I recently described the emergence of hydroanalytic data platforms, outlining how the processes involved in generating energy from a lake or reservoir were analogous to those required to generate intelligence from a data lake. I explained how structured data processing and analytics acceleration capabilities are the equivalent of turbines, generators and transformers in a hydroelectric power station. While these capabilities are more typically associated with data warehousing, they are now being applied to data lake environments as well. Structured data processing and analytics acceleration capabilities are not the only things required to generate insights from data, however, and the hydroelectric power station analogy further illustrates this. For example, generating hydroelectric power also relies on pipelines to ensure that the water is transported from the lake or reservoir at the appropriate volume to drive the turbines. Ensuring that a hydroelectric power station is operating efficiently also requires the collection, monitoring and analysis of telemetry data to confirm that the turbines, generators, transformers and pipelines are functioning correctly. Similarly, generating intelligence from data relies on data pipelines that ensure the data is integrated and processed in the correct sequence to generate the required intelligence, while the need to monitor the pipelines and processes in data-processing and analytics environments has driven the emergence of a new category of software: data observability.
Just as a physical pipeline is used to transport water between stages in the generation of hydroelectric power, so data pipelines are used to transport data between the stages involved in data processing and analytics. The transportation of data has traditionally been a batch process that has moved data from one environment to another. However, data-driven organizations are increasingly thinking of the steps involved in extracting, integrating, aggregating, preparing, transforming and loading data as a continual process. Data pipelines enable data to flow through the organization, increasingly in an automated fashion that can be scheduled and monitored by data engineers without the need for constant manual intervention. We assert that by 2024, 6 in ten organizations will adopt data-engineering processes that span data integration, transformation and preparation, producing repeatable data pipelines that create more agile information architectures. Inspired by the observability platforms that provide an environment for monitoring metrics, traces and logs to track application and infrastructure performance, data observability software meanwhile provides an environment for monitoring the quality and reliability of data used for analytics and governance projects, as well as associated data pipelines.
Monitoring data quality is of course nothing new.

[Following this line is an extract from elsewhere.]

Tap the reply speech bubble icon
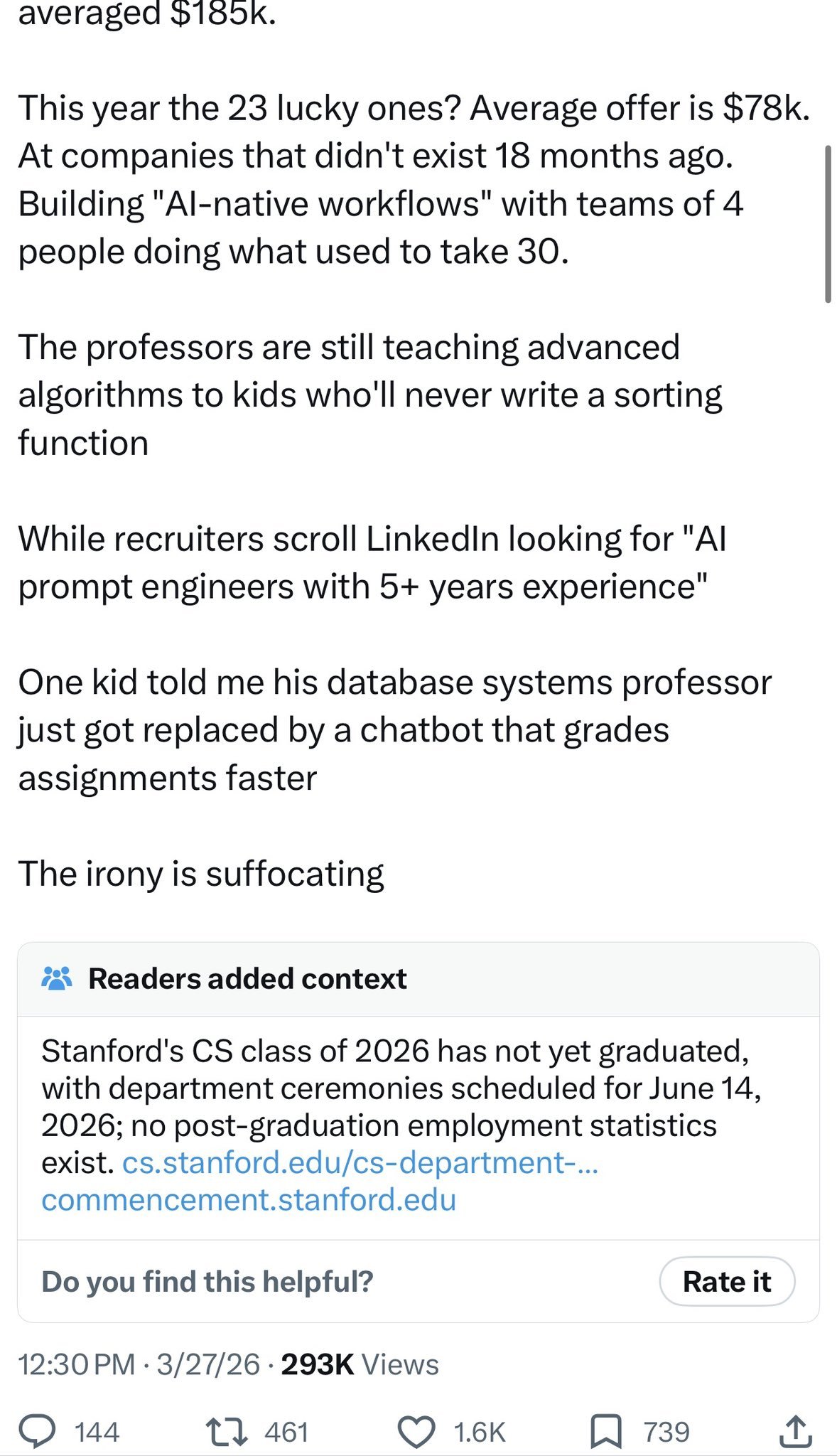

It is a critical part of ensuring that data used for analytics and governance projects is fit for purpose, and data quality software has been extant for decades. While data quality software has historically provided users with an environment to manually check and correct data quality issues, data observability takes advantage of machine learning (ML) and DataOps to automate the monitoring of data used for analytics projects to ensure that it is complete, valid and consistent, as well as relevant and free from duplication. The use of artificial intelligence and machine learning (AI/ML) is critical to data observability in terms of expanding the volume of data to be monitored while also improving efficiency compared to manual data monitoring and management. While data quality is concerned with the validity and relevance of the data, data observability is also concerned with the reliability of the data, ensuring that it is available and up to date to avoid downtime caused by lost or inaccurate data due to schema changes, system failures or broken data pipelines.

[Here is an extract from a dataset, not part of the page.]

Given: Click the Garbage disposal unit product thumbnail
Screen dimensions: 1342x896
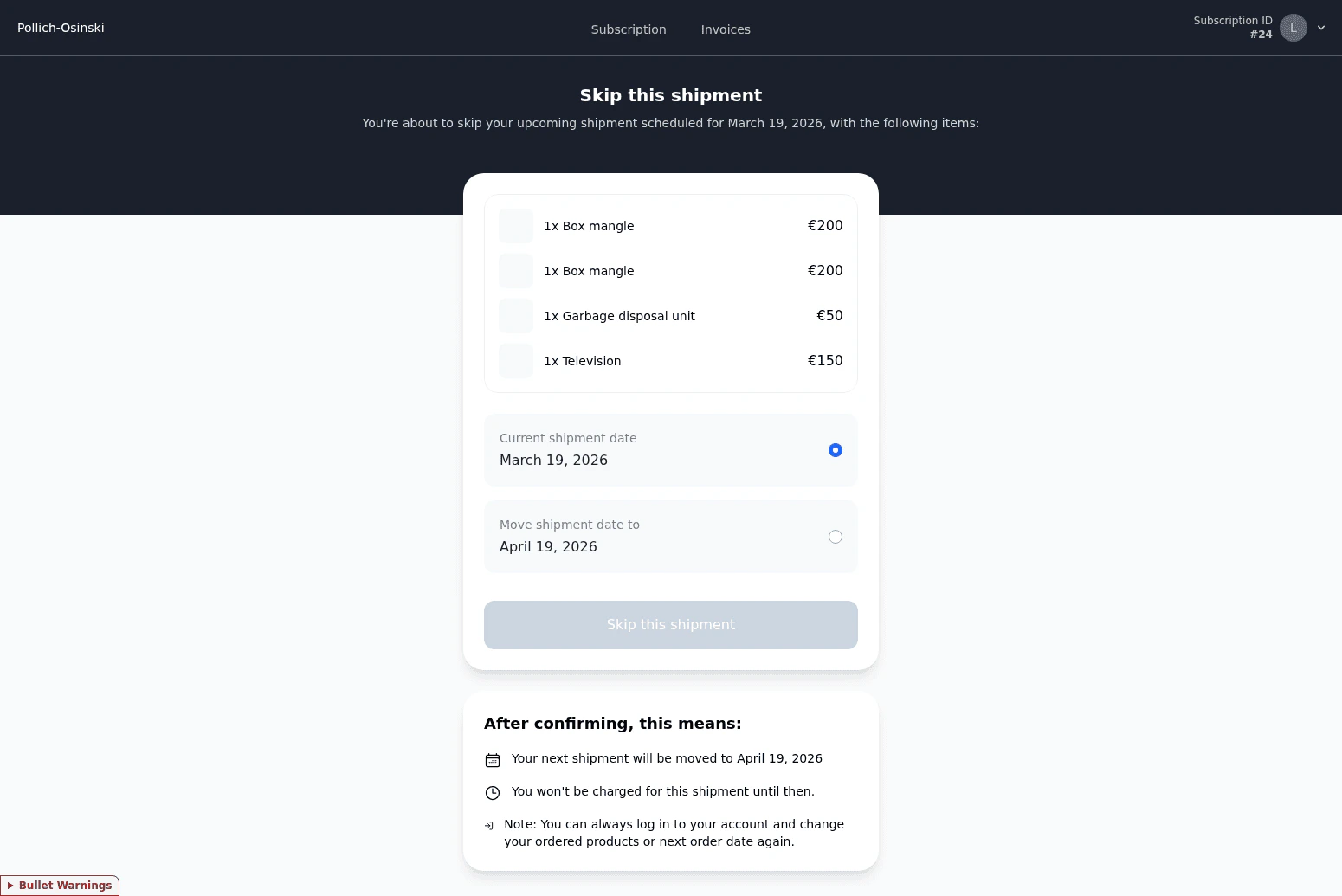Looking at the screenshot, I should tap(515, 316).
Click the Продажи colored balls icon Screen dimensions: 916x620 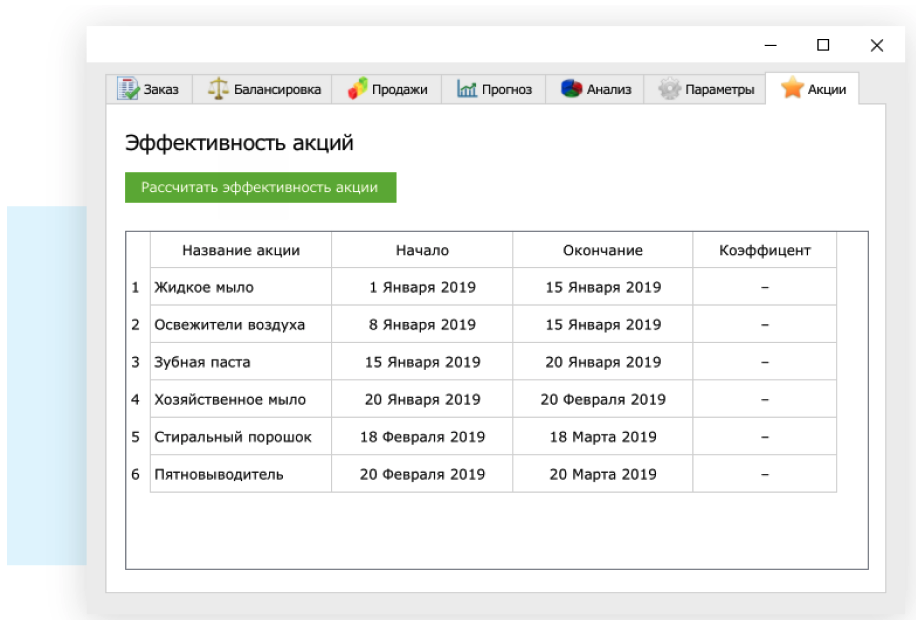click(357, 89)
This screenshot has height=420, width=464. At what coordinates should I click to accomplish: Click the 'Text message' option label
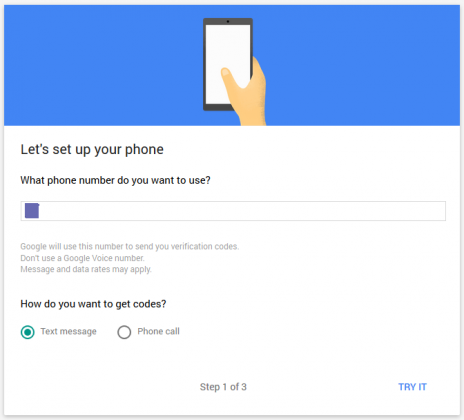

There has been a Cambrian explosion of data observability software vendors in recent years and while each is slightly different, they also have fundamental capabilities in common. In order to monitor and measure anything, it must first be instrumented, so a baseline requirement for data observability software is that it collects and measures data quality metrics from data pipelines, data warehouses, data lakes and other data-processing platforms. Data observability software also collects, monitors and measures information on data lineage (dependencies between data), metadata (describing the attributes of the data, such as its age, volume, format, schema), and logs of human- or machine-based interaction with the data. In addition to collecting and monitoring this information, some data observability software also enables the creation of models that can be applied to the various metrics, logs, dependencies and attributes to automate the detection of anomalies. Data observability software may also offer root cause analysis and the provision of alerts, explanations and recommendations to enable data engineers and data architects to accelerate the correction of any issues. The evolution of data observability is still in its early stages. In addition to the emergence of standalone data observability software specialists, we also see this functionality being included in wider data-operations platforms. This is a trend we expect to continue. We assert that, through 2025, data observability will continue to be a priority for the evolution of data operations products as vendors deliver more automated approaches to data engineering and improving trust in enterprise data.
The relative immaturity of the market for data observability software means that it is difficult for organizations today to evaluate potential suppliers. Many of the emerging vendors are likely to be acquired while a few will fall by the wayside. That should not stop enterprises from evaluating the potential benefits of data observability, however, especially as it relates to automating data pipelines. While a lot of the focus in analytics projects is naturally placed on data platforms and analytics engines, I recommend that organizations should also consider the role that data observability has to play in evaluating the performance and reliability of their data pipelines, as well as the quality and validity of their data, to ensure that they are maximizing the benefit of their investment in data and analytics.